Tuesday, 13 November 2012

Working parents - the debate goes on...


“Enough about saintly working mothers. What about me? I’m a working dad.”

That’s the headline emblazoned across the front page of Times 2 today, trailing a piece by Hugo Rifkind that sticks up for working fathers.

His gist is that society isn’t treating fathers equally. “… when she gets up many hours before going to work to deal with our children’s poos and pees and frankly unreasonable moonlit demands for Cheerios, she is a brave and selfless warrior for feminism,” he writes of his wife. “Whereas when I do, I’m just somebody who if he didn’t would be an a***hole.”

The most striking thing to me is that the parenting debate hasn't moved on at all over the last few decades. The trouble is, as each generation discovers in turn, if you’re a parent (whether you're a mum or a dad) you really can’t have it all.

Whatever anyone says, you can’t have a superstar career and be there 24/7 for your children. It’s just impossible.

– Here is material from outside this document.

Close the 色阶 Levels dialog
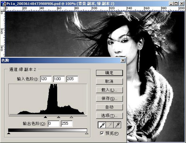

In our house we never sat down and discussed how we would share the parenting. When my two were little my husband worked as a company turnaround expert, which meant being catapulted into businesses all over the place that were in trouble and needed sorting out. It sounds glamorous but it wasn’t. It was gruelling, tough and completely unpredictable. But he was self-employed and earned more than me, so no way could I say: “Hang on. You can’t go tomorrow. You’re looking after the children.”

If I’m honest, it irritated the hell out of me at the time. But then again, I knew that if he didn’t drop everything and go, then the mortgage wouldn’t get paid. OK, I could have found a live-in nanny and gone back to my old job as a news reporter but then I would have been away all the time too – which would have been terrible for the children.

So, we muddled through. I did the childcare and freelanced from home (a plus side of journalism), while my husband paid the bulk of the bills.

But suddenly everything changed. First my daughter went to university, followed this September by my son. And after all these years of wondering whether I did the right thing, I’ve stopped worrying. My children’s childhoods went by in a flash and I’m glad I didn’t miss any of it.